Le risposte alla crisi che preparano la prossima crisi: gli avvertimenti (tardivi) del Fondo Monetario Internazionale

Le risposte che sono state date alla crisi finanziaria del 2007/08 e le politiche che da allora si sono adottate per contrastare la recessione, dall’Europa agli Stati Uniti, stanno creando le condizioni per lo scoppio di una prossima nuova crisi globale all’orizzonte.

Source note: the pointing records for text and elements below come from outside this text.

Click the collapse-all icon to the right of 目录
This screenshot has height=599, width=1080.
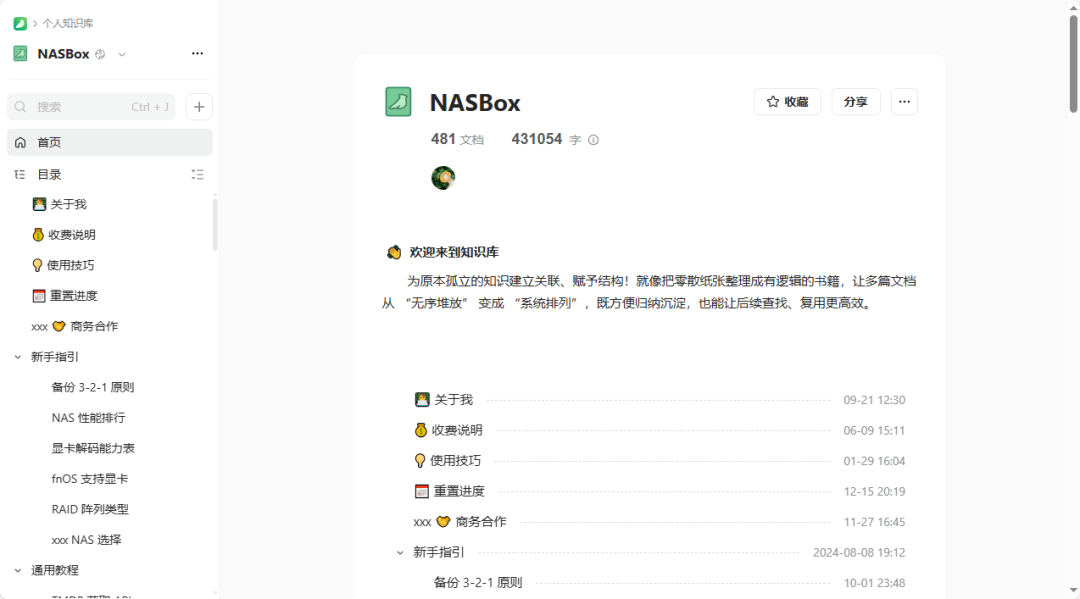point(197,174)
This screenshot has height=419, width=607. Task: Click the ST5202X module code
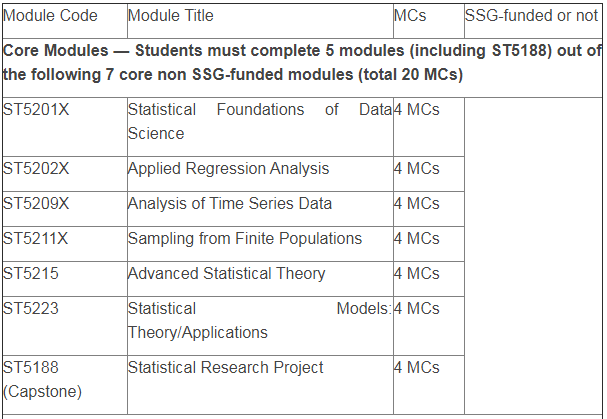(x=36, y=169)
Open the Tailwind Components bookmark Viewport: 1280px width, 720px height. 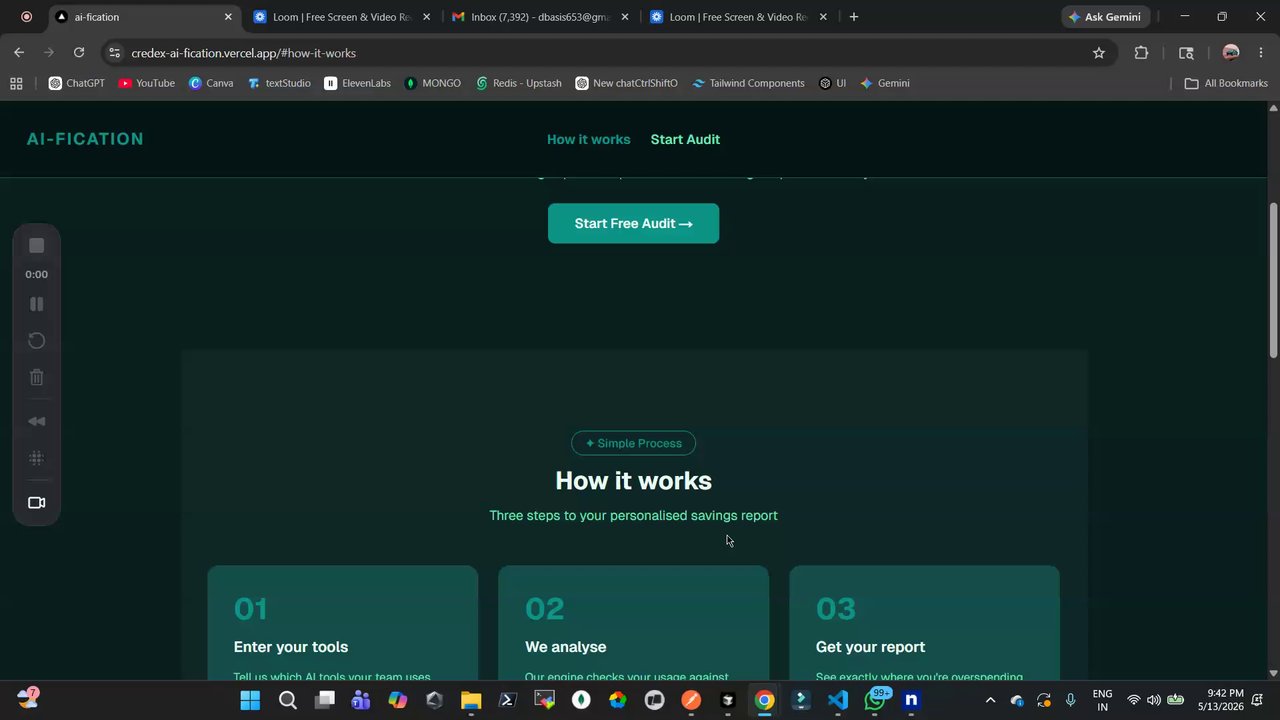(x=748, y=83)
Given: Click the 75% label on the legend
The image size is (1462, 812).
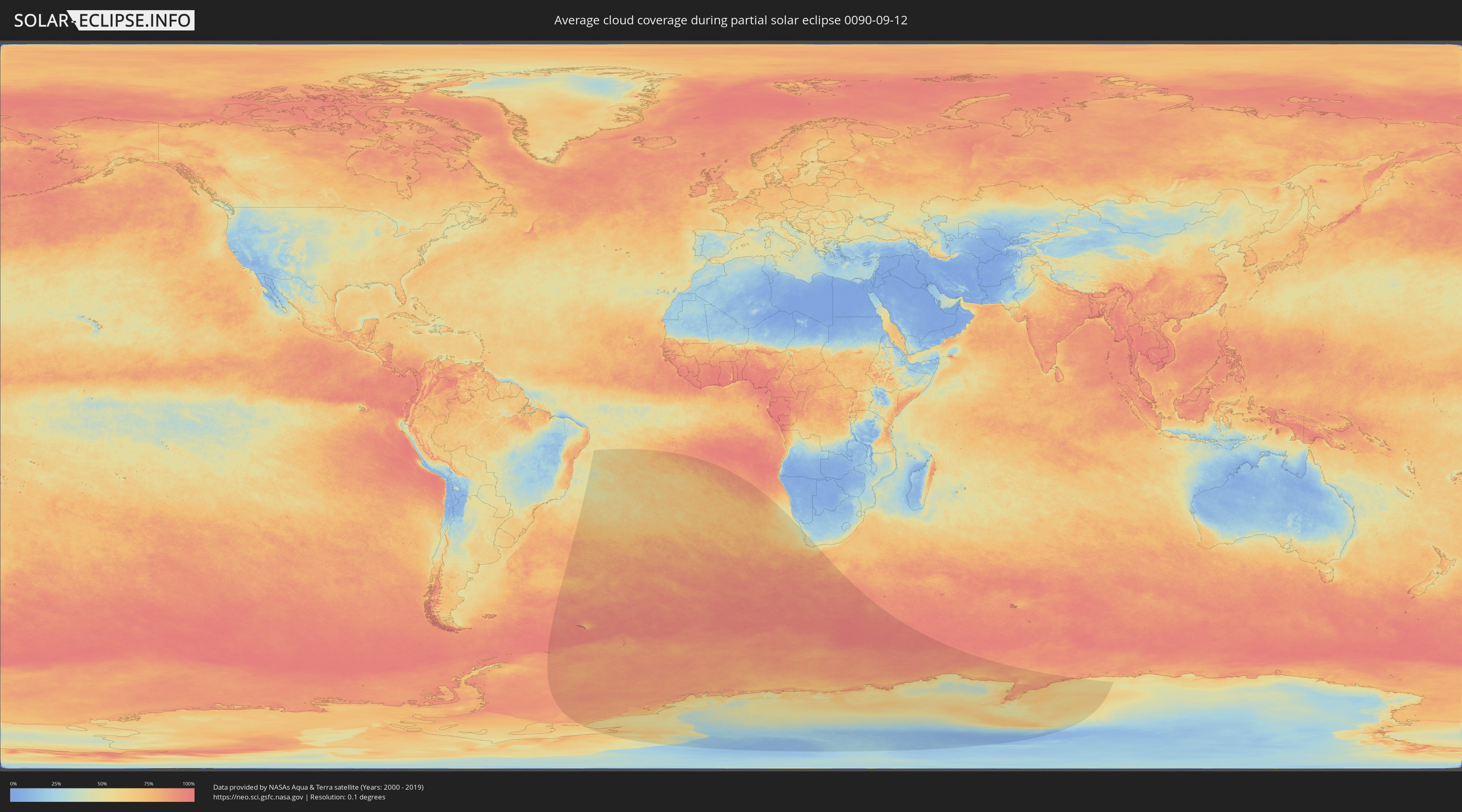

Questo il messaggio di fondo con cui Tobias Adrian, direttore del dipartimento mercati monetari e dei capitali del Fondo Monetario Internazionale (FMI), ha introdotto la presentazione dell’ultimo rapporto sulla stabilità finanziaria globale 2019. Se non fosse che lo stesso istituto di Washington sia stato – e continua ad essere – uno dei maggiori responsabili di quel modello di governance economico-finanziaria, particolarmente nel contesto europeo, che adesso viene additato come fattore di vulnerabilità per la stabilità del sistema. 

Il Fondo Monetario evidenzia come le politiche monetarie espansive delle banche centrali – in particolare perseguite dalla BCE con i tassi di interesse negativi e i programmi di Quantitative Easing – abbiano in effetti contribuito a contrastare le spinte recessive tenendo aperti i canali del credito a imprese e famiglie. D’altra parte la politica monetaria ‘straordinaria’ in Europa ha mancato il suo obiettivo centrale: quello di riportare il sistema a camminare – e crescere – sulle sue gambe. Il sistema è sempre più inondato di liquidità, ma gli investimenti non ripartono, e con loro la crescita. L’arma della politica monetaria si rivela sempre più insufficiente e inadeguata, al punto che lo stesso FMI e la BCE adesso lanciano appelli affinché i governi “riprendano il controllo” della politica fiscale. 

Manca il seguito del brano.